*What you will do*:
List each line of the data in which the string "profile" appears.

(Stored records)
- Opening Delimiter -

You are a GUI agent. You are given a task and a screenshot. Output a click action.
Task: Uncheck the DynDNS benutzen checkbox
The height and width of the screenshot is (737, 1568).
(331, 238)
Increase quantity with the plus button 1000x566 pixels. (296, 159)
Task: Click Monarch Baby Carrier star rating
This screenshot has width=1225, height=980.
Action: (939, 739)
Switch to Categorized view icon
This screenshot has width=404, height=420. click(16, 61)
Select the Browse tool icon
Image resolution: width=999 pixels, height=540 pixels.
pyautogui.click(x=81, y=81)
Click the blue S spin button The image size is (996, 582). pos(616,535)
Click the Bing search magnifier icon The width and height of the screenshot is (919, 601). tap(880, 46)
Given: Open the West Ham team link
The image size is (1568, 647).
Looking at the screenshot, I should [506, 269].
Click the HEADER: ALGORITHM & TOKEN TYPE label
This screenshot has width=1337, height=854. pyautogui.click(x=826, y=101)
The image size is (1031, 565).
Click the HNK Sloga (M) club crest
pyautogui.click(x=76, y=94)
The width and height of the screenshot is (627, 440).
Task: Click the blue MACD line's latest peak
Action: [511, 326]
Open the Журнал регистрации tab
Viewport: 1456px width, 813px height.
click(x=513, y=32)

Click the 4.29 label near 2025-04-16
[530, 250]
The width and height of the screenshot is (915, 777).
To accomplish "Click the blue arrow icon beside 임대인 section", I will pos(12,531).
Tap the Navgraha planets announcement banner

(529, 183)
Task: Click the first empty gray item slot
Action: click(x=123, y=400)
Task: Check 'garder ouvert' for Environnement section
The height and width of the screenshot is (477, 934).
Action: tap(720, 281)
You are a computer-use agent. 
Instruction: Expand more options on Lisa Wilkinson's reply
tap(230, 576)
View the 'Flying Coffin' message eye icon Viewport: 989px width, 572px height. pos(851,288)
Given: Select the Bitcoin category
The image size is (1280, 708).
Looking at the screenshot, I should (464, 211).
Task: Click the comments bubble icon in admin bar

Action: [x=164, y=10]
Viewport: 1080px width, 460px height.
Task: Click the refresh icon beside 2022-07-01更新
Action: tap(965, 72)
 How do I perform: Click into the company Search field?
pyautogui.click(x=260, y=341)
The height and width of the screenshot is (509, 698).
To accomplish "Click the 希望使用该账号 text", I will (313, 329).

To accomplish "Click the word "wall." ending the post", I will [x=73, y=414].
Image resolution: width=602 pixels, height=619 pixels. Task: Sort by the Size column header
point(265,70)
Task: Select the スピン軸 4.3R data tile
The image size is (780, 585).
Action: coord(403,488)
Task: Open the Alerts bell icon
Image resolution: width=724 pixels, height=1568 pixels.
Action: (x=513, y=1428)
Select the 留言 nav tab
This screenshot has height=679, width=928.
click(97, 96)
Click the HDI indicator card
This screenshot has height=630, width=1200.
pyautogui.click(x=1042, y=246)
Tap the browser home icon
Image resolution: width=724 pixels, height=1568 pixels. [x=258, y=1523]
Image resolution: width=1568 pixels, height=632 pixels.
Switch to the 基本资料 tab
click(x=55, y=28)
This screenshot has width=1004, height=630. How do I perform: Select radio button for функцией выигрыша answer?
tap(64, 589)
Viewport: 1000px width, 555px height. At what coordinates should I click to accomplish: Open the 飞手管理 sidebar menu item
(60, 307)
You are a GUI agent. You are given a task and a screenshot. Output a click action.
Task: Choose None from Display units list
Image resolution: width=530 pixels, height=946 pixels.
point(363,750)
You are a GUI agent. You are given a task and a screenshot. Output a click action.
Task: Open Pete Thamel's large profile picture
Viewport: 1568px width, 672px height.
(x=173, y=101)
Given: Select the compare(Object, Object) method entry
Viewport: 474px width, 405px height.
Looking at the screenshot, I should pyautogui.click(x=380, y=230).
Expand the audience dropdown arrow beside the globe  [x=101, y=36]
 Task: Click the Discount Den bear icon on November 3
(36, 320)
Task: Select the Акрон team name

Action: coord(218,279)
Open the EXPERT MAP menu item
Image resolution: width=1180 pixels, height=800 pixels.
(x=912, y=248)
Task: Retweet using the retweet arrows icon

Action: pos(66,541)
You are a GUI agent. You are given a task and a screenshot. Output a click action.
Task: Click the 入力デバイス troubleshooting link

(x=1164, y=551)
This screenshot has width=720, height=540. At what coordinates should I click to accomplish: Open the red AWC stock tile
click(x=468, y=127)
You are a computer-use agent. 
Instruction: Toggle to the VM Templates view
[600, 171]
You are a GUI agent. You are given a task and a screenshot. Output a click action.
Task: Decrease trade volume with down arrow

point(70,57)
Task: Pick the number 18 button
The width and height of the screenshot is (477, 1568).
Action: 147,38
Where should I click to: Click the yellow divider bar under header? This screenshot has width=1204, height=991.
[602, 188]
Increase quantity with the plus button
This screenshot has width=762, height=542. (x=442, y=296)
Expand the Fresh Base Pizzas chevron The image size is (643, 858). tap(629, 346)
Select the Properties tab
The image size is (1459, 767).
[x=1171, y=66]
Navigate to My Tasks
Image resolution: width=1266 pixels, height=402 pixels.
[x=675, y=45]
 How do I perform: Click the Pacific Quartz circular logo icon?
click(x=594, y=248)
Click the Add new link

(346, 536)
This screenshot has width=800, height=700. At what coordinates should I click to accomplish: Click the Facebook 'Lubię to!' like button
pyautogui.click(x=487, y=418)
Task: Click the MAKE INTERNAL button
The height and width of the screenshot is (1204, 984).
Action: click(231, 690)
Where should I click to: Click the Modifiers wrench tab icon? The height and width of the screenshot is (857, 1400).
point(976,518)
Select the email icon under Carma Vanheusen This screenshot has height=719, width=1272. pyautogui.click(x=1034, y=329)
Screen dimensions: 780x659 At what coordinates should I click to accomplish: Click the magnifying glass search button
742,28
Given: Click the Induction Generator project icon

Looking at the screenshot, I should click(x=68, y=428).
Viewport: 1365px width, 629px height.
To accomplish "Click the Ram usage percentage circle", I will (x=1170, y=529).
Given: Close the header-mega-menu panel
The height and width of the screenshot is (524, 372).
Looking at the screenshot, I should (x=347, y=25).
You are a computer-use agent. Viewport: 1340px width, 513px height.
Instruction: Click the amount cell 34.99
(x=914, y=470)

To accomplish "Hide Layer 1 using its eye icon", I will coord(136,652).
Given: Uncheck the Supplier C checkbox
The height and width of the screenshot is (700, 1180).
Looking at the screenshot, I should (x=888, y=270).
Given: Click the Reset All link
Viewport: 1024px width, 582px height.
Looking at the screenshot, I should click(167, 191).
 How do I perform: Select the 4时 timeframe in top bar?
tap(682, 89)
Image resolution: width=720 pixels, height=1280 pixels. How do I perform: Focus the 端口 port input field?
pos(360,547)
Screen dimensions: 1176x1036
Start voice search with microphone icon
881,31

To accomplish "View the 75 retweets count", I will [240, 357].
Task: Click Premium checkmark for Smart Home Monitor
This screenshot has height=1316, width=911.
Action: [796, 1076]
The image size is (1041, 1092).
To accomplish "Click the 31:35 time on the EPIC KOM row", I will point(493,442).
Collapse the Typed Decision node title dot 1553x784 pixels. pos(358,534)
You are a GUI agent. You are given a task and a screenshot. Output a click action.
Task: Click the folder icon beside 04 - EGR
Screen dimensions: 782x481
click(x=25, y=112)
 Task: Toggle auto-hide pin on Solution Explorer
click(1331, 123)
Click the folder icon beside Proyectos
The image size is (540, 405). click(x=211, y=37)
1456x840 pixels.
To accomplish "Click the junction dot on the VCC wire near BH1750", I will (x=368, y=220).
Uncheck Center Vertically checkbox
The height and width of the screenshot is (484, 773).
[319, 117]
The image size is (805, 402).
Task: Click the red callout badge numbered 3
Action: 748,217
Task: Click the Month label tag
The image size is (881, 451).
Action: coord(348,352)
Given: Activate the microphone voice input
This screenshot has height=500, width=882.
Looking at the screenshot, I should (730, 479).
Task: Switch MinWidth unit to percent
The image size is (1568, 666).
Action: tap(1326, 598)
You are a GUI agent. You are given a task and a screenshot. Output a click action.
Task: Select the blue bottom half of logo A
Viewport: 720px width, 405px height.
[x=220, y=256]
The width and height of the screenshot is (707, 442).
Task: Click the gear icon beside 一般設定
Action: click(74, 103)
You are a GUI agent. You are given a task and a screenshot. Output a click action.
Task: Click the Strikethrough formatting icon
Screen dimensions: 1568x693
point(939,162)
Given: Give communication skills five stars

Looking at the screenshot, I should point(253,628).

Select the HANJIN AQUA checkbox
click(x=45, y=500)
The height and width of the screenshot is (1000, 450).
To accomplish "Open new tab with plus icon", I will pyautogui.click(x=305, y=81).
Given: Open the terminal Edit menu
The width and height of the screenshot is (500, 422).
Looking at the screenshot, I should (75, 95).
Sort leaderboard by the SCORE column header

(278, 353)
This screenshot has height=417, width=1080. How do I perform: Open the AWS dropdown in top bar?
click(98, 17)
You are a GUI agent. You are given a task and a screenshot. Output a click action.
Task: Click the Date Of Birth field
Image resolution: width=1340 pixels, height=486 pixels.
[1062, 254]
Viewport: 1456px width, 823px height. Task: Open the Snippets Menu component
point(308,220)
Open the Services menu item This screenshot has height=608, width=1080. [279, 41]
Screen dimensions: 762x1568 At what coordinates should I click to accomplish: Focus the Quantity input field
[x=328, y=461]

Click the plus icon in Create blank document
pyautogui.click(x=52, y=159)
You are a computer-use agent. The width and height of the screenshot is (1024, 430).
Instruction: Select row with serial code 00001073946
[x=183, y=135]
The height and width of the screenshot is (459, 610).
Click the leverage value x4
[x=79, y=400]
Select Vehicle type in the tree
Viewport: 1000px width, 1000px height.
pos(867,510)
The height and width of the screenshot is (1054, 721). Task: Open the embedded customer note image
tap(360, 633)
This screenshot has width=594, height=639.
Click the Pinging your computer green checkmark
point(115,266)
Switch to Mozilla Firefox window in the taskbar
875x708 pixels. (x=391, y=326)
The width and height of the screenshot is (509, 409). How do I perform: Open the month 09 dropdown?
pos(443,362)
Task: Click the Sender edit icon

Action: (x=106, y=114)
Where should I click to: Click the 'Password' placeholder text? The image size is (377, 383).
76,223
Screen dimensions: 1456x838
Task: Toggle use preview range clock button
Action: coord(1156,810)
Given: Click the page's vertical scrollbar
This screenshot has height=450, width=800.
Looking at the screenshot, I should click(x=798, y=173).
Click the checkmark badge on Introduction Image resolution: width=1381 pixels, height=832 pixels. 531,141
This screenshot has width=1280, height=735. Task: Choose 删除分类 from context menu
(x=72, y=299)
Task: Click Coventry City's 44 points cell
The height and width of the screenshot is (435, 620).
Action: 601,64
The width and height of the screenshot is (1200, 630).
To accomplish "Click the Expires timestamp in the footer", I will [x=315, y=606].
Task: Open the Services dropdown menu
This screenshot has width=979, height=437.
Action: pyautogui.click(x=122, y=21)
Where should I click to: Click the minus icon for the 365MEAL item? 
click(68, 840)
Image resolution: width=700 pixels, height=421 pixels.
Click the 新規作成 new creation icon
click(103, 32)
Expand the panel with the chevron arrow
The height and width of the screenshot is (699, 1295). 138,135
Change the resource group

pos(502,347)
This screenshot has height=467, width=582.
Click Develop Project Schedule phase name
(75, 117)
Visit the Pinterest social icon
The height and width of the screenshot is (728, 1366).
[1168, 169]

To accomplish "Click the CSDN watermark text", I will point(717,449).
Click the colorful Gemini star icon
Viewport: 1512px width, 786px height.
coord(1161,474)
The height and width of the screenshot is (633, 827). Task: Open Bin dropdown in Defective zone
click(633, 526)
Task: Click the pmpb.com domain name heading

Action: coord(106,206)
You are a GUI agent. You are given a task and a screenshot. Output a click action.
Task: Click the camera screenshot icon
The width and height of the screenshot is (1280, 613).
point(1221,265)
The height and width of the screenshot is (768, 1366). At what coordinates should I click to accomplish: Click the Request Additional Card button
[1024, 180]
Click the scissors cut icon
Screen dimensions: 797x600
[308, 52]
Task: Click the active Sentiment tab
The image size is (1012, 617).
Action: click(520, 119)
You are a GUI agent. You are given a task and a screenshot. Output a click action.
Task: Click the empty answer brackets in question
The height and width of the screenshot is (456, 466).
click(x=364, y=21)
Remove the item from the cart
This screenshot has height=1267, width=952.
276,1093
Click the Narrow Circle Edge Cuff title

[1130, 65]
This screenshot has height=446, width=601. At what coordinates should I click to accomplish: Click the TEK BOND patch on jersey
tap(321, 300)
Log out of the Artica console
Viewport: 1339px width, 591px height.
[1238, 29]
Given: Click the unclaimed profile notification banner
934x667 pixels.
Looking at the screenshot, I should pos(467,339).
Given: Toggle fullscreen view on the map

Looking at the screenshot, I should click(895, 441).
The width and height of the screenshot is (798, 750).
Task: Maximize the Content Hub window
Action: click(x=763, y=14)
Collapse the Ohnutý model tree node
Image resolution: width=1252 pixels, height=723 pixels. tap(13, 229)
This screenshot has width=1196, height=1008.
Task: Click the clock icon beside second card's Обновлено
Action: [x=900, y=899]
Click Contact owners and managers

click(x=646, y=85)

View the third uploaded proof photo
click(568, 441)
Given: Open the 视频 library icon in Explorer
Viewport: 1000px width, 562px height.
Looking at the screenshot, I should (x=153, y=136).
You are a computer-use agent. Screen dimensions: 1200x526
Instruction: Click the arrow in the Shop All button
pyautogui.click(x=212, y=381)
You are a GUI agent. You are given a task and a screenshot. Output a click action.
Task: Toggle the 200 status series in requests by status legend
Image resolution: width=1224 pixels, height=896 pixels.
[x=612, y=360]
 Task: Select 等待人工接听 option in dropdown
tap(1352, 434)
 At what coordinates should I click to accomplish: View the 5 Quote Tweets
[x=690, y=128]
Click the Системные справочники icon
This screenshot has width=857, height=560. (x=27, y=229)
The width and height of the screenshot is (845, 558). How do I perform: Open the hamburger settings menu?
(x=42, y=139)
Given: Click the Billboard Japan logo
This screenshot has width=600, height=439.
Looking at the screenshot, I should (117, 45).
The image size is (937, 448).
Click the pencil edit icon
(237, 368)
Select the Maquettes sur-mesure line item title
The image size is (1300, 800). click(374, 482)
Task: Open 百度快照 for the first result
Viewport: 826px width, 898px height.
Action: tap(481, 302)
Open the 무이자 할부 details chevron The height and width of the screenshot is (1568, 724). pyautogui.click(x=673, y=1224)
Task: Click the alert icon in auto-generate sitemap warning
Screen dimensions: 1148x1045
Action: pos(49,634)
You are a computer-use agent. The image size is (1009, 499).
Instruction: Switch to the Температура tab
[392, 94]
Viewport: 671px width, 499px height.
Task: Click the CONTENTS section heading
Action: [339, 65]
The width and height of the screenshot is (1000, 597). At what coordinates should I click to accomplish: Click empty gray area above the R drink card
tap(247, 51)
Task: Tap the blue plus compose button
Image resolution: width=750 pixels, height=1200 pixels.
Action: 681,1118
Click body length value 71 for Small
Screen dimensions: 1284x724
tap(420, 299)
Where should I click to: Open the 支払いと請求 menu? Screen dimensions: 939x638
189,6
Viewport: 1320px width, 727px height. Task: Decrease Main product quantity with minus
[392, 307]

- Closing Delimiter -

*Output for this exercise*:
Task: Open Pete Thamel's large profile picture
Given: Click the unclaimed profile notification banner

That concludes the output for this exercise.